---------- Text section ----------
2005-08-01 Thread Fuzzyman

Torsten Bronger wrote:
 Hallöchen!

 Peter Decker [EMAIL PROTECTED] writes:

  On 7/30/05, Torsten Bronger [EMAIL PROTECTED] wrote:
 
  I've been having a closer look at wxPython which is not Pythonic
  at all and bad documented.  Probably I'll use it nevertheless.
  PyGTK and PyQt may have their own advantages and disadvantages.
 
  However, in my opinion we don't need yet another binding so thin
  that C or C++ is shining through, but a modern replacement for
  Tkinter with its Pythonic way of thinking.
 
  I had the exact same impression when I started working with
  wxPython: [...] I then discovered Dabo (http://dabodev.com), which
  is a full application framework, but whose UI layer is a very
  Pythonic wrapper around wxPython. I've created several apps now
  using Dabo, even though I haven't even looked at the data
  connectivity aspects of it; the UI code works fine without it.
---------- Listing ----------
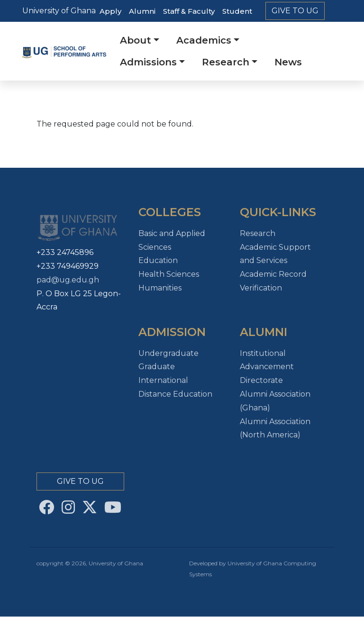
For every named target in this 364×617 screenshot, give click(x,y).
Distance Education (175, 394)
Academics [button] (204, 40)
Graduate (156, 366)
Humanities (160, 288)
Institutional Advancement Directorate (267, 367)
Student (237, 11)
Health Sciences (169, 274)
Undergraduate (168, 353)
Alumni (142, 11)
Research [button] (226, 62)
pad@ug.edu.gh (68, 280)
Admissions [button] (148, 62)
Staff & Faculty (189, 11)
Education (158, 260)
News (288, 62)
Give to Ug (295, 10)
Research (257, 233)
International (163, 380)
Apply (110, 11)
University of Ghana (59, 10)
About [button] (136, 40)
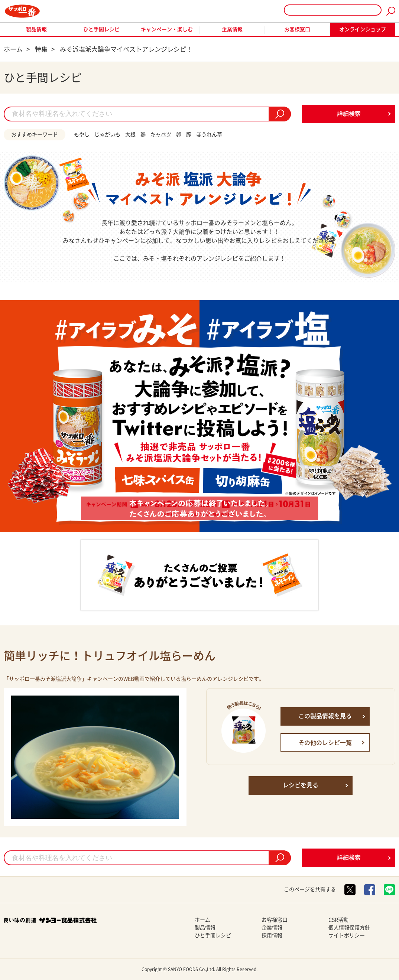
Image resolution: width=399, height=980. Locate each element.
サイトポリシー (346, 935)
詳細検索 (349, 114)
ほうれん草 (209, 134)
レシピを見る (300, 785)
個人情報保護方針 (349, 928)
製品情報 (36, 29)
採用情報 (272, 935)
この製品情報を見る (325, 716)
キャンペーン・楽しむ (167, 29)
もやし (81, 134)
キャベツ (161, 134)
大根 (130, 134)
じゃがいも (107, 134)
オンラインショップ (362, 29)
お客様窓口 (297, 29)
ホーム (202, 920)
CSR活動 (338, 920)
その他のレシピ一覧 (325, 743)
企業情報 (232, 29)
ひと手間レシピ (101, 29)
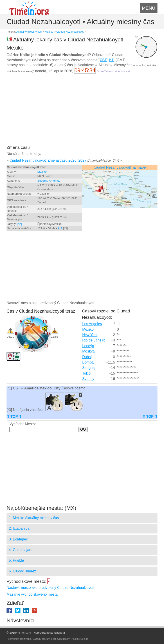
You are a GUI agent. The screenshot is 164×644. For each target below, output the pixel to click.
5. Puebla (16, 560)
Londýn (88, 346)
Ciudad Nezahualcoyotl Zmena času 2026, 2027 (48, 160)
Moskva (88, 351)
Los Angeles (92, 324)
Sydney (88, 379)
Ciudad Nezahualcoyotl (70, 32)
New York (90, 335)
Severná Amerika (48, 180)
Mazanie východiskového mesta (32, 594)
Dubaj (87, 357)
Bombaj (88, 362)
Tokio (86, 373)
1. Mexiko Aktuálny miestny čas (34, 518)
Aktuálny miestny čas (29, 32)
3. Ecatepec (18, 539)
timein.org (25, 632)
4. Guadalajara (20, 550)
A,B (60, 228)
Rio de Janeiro (94, 340)
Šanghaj (89, 368)
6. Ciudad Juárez (22, 571)
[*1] (112, 60)
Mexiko (49, 32)
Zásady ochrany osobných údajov (51, 639)
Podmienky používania (19, 639)
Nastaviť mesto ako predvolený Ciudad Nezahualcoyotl (50, 588)
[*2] (20, 224)
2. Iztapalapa (19, 528)
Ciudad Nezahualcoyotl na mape (120, 167)
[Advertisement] (82, 112)
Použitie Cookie (79, 639)
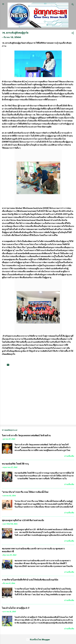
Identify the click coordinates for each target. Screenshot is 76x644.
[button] (72, 33)
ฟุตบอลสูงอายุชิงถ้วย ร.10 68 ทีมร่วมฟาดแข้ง (23, 520)
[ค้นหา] (72, 5)
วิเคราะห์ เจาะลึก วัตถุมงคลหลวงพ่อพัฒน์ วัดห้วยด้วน (26, 436)
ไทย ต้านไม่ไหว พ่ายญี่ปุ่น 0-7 (16, 608)
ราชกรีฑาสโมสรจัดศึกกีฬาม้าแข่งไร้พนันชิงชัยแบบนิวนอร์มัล (30, 580)
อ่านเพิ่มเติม (69, 456)
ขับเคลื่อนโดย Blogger (38, 640)
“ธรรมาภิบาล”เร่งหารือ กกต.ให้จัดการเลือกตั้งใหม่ (25, 492)
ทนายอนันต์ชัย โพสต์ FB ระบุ (15, 464)
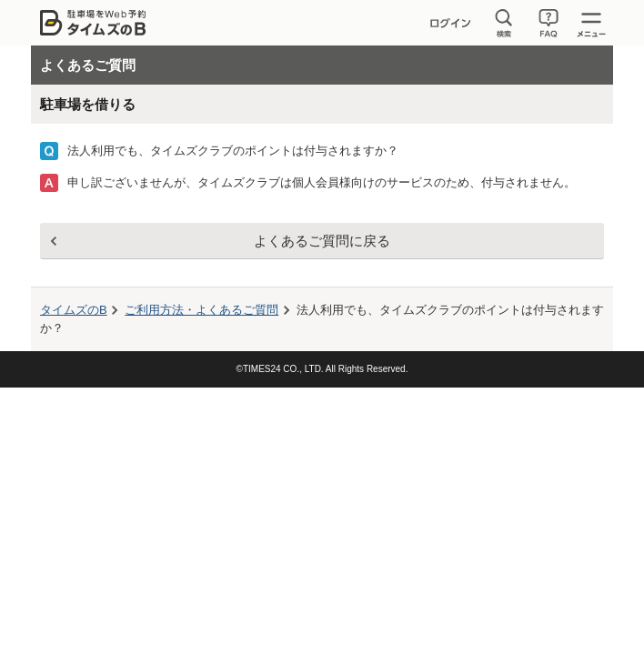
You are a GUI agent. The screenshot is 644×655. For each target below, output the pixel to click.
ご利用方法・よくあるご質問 (201, 309)
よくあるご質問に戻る (322, 240)
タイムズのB (74, 309)
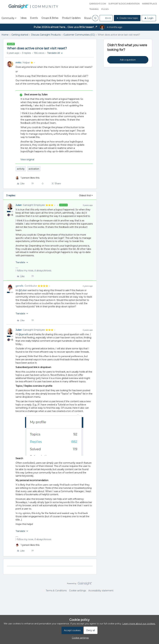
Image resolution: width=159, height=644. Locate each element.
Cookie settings (78, 590)
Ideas (24, 18)
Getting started (20, 35)
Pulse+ (105, 9)
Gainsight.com (98, 4)
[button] (106, 18)
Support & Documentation (124, 4)
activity (21, 169)
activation (34, 169)
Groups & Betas (50, 18)
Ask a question (128, 60)
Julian (18, 205)
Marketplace (150, 4)
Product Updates (71, 18)
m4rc (18, 62)
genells (19, 286)
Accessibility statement (101, 590)
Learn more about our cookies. (139, 624)
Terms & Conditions (56, 590)
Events (34, 18)
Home (5, 35)
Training (94, 9)
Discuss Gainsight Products (46, 35)
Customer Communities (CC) (79, 35)
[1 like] (28, 178)
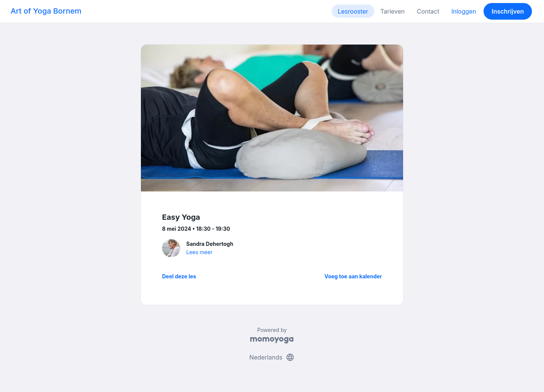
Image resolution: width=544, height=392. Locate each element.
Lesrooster (353, 11)
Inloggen (464, 11)
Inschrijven (508, 11)
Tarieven (393, 11)
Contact (428, 11)
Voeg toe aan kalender (353, 276)
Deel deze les (179, 276)
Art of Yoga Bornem (46, 11)
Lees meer (199, 252)
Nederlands (272, 357)
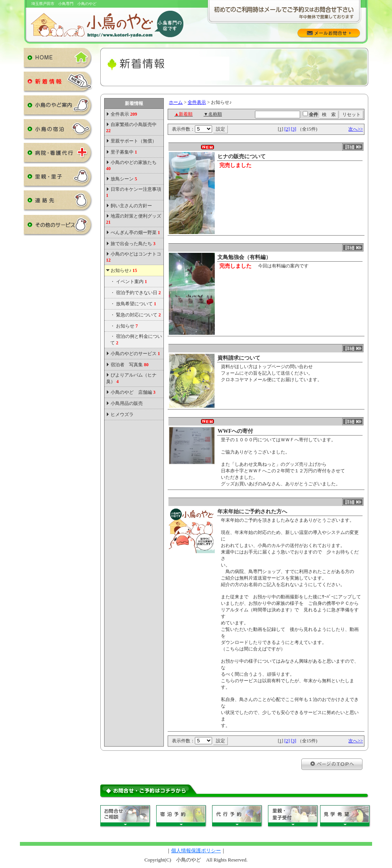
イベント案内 (131, 282)
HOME (58, 60)
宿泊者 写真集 (129, 365)
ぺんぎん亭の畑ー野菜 (135, 233)
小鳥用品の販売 (127, 403)
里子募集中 (124, 152)
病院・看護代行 (58, 155)
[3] (294, 129)
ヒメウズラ (122, 414)
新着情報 (58, 84)
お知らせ (127, 326)
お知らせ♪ (124, 270)
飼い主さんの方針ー (131, 206)
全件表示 (123, 114)
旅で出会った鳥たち (133, 244)
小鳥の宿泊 (58, 131)
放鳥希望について (136, 304)
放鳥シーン (124, 179)
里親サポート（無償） (134, 141)
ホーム (176, 102)
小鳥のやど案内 (58, 107)
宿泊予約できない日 (138, 293)
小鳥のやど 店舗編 (133, 392)
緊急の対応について (138, 315)
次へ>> (356, 129)
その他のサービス (58, 227)
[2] (287, 129)
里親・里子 (58, 179)
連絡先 (58, 202)
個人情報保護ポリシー (196, 850)
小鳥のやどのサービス (135, 354)
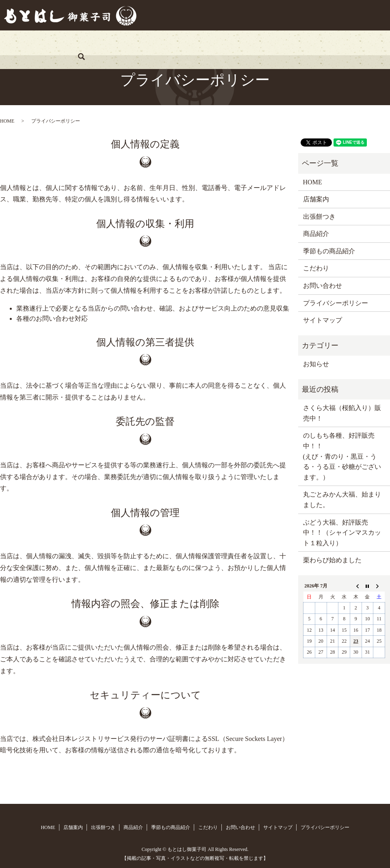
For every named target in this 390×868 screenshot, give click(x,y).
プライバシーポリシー (336, 303)
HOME (33, 42)
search (361, 43)
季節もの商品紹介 (217, 42)
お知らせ (316, 364)
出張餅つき (117, 42)
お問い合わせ (319, 42)
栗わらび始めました (332, 560)
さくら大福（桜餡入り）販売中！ (342, 413)
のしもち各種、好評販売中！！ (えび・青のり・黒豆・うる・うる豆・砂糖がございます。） (342, 456)
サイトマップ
----------
• Written request 1:
In the wxPython thread, how is Dabo described?
• Written request 2:
Extend the wxPython thread, starting right after its final sentence.

• Output 1:
Dabo is described as a full application framework whose UI layer is a very Pythonic wrapper around wxPython.

• Output 2:
 I'm aware of it (and there is Wax and maybe a third one).  Actually
 it illustrates my point quite well: These projects are small and
 instable (Dabo has a developer basis of very few people, Wax has
 only one); they are even worse documented; they add another layer
 which slows down and requires the end-user to install another
 package; they force you to test even more GUI approaches.


Wax is small enough to distribute *with* large apps. It now has several
developers and part of the two 'google summer of code' projects working
on it will be to generate full documentation.

I find it makes writing GUI apps easier than with Tkinter and there is
no speed bottleneck form the GUI code !

All the best,

Fuzzy
http://www.voidspace.org.uk/python

 == They contribute heavily to Dark Cowherd's observation that it
 is shambles.

 Tschö,
 Torsten.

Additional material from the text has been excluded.